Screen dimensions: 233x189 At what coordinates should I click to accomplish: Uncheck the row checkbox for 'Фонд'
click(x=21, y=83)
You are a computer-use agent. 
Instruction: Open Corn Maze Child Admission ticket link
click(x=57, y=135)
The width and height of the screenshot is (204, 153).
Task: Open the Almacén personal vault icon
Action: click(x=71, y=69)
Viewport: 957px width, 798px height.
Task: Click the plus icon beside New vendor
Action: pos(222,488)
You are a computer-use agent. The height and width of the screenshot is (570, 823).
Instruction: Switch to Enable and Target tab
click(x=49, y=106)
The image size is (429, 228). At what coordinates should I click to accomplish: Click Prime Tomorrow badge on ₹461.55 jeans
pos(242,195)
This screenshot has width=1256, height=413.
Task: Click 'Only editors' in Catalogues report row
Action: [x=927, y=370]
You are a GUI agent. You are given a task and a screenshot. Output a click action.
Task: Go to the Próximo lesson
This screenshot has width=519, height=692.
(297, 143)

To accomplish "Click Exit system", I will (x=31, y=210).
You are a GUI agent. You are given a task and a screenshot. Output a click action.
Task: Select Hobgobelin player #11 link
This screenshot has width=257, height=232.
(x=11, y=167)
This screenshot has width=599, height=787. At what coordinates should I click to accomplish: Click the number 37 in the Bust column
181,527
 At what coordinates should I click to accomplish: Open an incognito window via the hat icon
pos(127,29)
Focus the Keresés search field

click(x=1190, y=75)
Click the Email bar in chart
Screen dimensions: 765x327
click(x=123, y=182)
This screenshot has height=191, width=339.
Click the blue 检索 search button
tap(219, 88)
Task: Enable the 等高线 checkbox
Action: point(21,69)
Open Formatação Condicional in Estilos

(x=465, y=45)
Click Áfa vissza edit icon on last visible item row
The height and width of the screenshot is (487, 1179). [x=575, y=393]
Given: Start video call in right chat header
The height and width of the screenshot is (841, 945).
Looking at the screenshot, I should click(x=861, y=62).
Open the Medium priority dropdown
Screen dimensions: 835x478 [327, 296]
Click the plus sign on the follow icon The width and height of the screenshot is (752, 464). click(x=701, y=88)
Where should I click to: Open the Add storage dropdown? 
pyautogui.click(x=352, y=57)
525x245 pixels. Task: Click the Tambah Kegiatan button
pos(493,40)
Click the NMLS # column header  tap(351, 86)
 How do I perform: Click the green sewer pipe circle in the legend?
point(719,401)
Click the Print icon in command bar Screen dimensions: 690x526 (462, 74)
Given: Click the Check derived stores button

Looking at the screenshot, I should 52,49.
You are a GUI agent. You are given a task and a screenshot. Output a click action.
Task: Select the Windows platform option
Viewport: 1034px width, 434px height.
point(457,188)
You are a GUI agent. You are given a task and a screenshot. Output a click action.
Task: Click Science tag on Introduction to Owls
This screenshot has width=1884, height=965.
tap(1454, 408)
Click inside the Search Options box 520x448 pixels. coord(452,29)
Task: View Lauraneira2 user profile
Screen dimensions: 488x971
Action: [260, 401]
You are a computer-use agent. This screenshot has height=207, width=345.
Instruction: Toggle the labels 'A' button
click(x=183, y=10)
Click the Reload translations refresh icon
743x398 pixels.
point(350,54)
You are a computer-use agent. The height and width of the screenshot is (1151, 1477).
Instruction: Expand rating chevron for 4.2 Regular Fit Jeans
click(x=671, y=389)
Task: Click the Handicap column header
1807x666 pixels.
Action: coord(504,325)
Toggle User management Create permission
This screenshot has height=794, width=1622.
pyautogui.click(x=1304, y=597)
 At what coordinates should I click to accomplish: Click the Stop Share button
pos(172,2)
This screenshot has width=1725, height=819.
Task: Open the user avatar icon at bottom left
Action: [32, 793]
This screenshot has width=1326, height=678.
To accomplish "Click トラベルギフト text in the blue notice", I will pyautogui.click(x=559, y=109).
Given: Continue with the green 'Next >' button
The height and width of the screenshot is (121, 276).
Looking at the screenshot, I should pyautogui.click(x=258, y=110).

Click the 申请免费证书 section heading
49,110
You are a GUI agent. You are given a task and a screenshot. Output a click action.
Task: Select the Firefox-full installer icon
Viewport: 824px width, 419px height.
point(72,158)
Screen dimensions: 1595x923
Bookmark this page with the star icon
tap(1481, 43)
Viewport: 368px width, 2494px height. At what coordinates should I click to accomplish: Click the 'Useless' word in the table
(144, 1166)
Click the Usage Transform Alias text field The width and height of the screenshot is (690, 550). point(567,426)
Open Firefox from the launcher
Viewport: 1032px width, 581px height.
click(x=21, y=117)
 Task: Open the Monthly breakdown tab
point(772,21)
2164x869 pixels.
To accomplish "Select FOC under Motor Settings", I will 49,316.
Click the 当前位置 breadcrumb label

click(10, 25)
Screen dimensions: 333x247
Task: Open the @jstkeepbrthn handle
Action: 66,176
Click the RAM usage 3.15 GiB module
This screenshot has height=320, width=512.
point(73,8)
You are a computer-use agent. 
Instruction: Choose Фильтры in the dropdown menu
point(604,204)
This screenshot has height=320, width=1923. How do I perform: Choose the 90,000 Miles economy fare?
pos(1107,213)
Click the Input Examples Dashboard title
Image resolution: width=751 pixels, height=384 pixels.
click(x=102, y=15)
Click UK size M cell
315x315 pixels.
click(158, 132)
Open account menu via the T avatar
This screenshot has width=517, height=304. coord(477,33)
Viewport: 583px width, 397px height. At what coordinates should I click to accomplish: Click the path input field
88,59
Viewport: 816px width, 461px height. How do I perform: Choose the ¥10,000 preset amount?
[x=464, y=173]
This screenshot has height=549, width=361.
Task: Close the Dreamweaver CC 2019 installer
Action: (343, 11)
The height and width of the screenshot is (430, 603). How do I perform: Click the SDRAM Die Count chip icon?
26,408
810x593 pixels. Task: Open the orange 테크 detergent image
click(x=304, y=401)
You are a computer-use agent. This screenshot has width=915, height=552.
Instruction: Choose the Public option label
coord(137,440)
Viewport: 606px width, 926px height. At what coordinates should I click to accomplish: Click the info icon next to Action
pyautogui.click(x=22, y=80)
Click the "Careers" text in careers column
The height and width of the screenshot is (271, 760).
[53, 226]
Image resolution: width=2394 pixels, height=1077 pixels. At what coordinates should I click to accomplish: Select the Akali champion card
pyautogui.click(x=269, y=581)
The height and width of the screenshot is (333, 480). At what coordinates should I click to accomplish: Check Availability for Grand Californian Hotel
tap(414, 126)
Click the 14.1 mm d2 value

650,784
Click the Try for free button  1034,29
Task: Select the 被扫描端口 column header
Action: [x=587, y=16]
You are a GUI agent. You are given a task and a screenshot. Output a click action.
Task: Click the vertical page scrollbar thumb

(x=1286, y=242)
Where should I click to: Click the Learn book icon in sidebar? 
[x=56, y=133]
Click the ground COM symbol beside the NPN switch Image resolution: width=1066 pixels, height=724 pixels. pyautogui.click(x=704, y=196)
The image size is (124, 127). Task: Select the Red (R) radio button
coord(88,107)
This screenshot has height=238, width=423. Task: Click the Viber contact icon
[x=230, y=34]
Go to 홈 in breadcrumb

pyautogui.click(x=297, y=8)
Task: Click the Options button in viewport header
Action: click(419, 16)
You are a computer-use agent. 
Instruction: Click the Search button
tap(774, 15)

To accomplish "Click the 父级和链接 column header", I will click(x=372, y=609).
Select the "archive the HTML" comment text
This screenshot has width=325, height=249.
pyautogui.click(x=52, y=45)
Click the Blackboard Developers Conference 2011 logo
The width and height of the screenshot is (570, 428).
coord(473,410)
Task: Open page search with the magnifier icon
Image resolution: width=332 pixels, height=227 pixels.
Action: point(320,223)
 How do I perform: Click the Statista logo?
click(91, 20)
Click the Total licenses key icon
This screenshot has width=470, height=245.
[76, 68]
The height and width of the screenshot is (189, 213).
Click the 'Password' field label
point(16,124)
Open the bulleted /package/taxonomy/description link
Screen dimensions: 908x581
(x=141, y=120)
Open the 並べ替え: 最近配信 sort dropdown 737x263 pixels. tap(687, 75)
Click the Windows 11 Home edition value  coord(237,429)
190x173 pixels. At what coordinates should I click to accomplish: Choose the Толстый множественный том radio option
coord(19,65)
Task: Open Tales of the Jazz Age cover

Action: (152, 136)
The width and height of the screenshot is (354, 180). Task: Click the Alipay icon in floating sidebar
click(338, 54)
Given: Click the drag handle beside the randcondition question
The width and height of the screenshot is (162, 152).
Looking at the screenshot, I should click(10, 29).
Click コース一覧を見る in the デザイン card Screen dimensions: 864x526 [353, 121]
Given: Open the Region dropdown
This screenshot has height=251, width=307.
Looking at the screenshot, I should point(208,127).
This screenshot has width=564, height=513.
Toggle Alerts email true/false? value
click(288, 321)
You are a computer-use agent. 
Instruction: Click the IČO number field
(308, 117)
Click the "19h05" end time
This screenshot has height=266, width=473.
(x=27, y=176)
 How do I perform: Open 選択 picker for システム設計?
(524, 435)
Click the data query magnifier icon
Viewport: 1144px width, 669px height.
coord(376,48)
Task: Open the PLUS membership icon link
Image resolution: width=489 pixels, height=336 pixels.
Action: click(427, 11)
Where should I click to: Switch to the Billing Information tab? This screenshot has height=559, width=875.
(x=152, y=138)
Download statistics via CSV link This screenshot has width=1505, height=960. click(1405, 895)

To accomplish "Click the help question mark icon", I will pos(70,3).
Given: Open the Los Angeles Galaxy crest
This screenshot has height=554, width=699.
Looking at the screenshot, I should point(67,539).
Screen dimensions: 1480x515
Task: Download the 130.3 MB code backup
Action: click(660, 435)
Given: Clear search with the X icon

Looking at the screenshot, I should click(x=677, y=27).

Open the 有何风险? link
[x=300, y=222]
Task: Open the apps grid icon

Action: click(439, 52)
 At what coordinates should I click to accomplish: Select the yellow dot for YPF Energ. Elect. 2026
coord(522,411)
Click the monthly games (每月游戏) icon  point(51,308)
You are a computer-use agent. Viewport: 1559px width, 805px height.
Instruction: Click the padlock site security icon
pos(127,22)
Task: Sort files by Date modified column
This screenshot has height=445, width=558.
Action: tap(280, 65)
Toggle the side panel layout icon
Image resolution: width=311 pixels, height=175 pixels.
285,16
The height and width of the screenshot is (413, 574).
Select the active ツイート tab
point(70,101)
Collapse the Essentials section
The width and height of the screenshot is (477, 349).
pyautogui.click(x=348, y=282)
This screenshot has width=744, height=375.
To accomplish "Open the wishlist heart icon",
##############################
**ACTIVITY**
Everything from the line with "Task: Sort files by Date modified column" through the line with "This screenshot has width=744, height=375." should be written out exactly as it appears above, end lines included, and nothing outside that range.

**TASK ANSWER**
Task: Sort files by Date modified column
This screenshot has height=445, width=558.
Action: tap(280, 65)
Toggle the side panel layout icon
Image resolution: width=311 pixels, height=175 pixels.
285,16
The height and width of the screenshot is (413, 574).
Select the active ツイート tab
point(70,101)
Collapse the Essentials section
The width and height of the screenshot is (477, 349).
pyautogui.click(x=348, y=282)
This screenshot has width=744, height=375.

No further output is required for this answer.